Son ami ricane un peu plus loin en l'encourageant.
– En fait, c'est ta mère qui m'a déposé ici. Elle m'a touché la bite sur la banquette arrière.
En écoutant ça, Ethan éclate d'un grand rire :
– Ouais, c'est tout à fait le style de Barb Thomas.
Il se tourne.
– Regarde comme il se défile comme une petite lavette, s'exclame le gamin.
Bob s'en mêle et jette un regard désapprobateur à l'adolescent.
– Surveille tes paroles. (Il se tourne vers Ethan.) Réserve ça pour le jeu.
– Je crois que Bob vient de me donner la permission d'éliminer ce petit connard, marmonne Ethan,
médusé, en baissant ses lunettes.
– Ethan, il est maigrichon, je renchéris.
– Ce qui signifie que je n'aurai pas besoin de gaspiller beaucoup de munitions sur lui.
Je pose une main sur son bras.
– Tu prends peut-être ce match un peu trop au sérieux.
Il me sourit et m'adresse un clin d'œil pour me faire comprendre qu'il plaisante. Quelque chose se
met à palpiter dans ma cage thoracique. L'Ethan Joueur est la dernière évolution de mon partenaire de voyage et je suis complètement séduite.
* **
– JE CROIS QUE J'AURAIS DÛ PRÊTER un peu plus d'attention aux règles. (Ethan halète à côté de moi, couvert de boue et de peinture violette. Moi aussi. Alerte spoiler : le paintball, ça fait mal, putain !) Y a-t-il une limite de temps pour ce jeu ?

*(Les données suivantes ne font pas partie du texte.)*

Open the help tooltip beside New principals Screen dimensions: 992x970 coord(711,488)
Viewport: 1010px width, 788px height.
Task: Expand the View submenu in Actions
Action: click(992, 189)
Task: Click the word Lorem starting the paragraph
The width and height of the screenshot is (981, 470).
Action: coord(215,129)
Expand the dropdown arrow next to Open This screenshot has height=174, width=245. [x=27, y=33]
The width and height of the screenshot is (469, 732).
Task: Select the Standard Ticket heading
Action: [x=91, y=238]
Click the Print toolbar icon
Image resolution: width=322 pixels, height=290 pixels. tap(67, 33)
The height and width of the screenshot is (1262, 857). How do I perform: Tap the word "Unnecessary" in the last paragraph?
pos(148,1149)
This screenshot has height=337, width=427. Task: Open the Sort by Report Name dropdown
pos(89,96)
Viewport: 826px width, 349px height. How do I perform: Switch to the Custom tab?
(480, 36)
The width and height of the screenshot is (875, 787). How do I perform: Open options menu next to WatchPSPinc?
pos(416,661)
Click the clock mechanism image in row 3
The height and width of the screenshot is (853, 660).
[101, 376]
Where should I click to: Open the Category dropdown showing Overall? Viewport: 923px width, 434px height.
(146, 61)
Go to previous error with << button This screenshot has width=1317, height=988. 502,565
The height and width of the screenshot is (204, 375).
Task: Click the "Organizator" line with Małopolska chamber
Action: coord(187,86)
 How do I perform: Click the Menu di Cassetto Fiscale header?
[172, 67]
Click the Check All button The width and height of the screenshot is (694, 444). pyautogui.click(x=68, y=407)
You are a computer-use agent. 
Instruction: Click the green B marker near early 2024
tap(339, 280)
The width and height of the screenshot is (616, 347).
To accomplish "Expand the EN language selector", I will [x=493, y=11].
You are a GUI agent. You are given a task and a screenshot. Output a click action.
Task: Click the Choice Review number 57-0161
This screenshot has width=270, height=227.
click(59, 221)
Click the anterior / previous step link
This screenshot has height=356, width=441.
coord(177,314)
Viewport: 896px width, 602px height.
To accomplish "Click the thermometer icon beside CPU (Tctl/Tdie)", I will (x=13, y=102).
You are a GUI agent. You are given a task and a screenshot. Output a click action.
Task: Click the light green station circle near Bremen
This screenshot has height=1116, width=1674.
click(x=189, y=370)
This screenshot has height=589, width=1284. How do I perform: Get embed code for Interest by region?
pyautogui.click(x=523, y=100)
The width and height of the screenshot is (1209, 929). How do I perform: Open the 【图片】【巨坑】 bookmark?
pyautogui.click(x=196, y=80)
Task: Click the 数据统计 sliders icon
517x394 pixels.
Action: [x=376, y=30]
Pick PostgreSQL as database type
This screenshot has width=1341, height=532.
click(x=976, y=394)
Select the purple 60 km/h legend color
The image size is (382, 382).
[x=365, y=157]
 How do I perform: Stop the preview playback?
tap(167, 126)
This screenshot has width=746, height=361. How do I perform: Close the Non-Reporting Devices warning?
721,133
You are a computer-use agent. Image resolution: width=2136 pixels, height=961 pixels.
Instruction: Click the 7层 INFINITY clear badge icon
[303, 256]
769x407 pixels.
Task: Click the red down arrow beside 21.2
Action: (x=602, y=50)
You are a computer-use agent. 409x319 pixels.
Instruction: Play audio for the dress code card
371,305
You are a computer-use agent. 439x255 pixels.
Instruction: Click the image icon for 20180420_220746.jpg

Il sort son téléphone et commence à chercher sur Google, en grognant parce qu'il n'y a presque pas de réseau.
J'appuie la tête contre l'abri en bois et plisse les yeux en direction du ciel. Le plan de notre équipe était de nous répartir sur le terrain et de nous cacher près des bunkers tandis que quelques défenseurs restaient en territoire neutre et couvraient la progression des attaquants. Je ne sais pas exactement quand notre plan est tombé à l'eau, mais à un certain stade, nous avons lancé une embuscade peu judicieuse et seuls quatre d'entre nous sommes encore de la partie. L'intégralité des membres de l'équipe adverse – dont les adolescents vulgaires – est encore en lice.
Maintenant, Ethan et moi sommes coincés derrière un mur décrépit, traqués de toutes parts par des enfants bien plus féroces que nous aurions pu seulement imaginer.
Je demande :
– Sont-ils toujours là ?
Ethan se relève pour regarder par-dessus la barricade et se rassoit immédiatement. – Ouais.
– Combien ?
– J'en ai vu seulement deux. Je ne crois pas qu'ils sachent où nous sommes.
Il rampe, à l'affût, avant d'abandonner rapidement.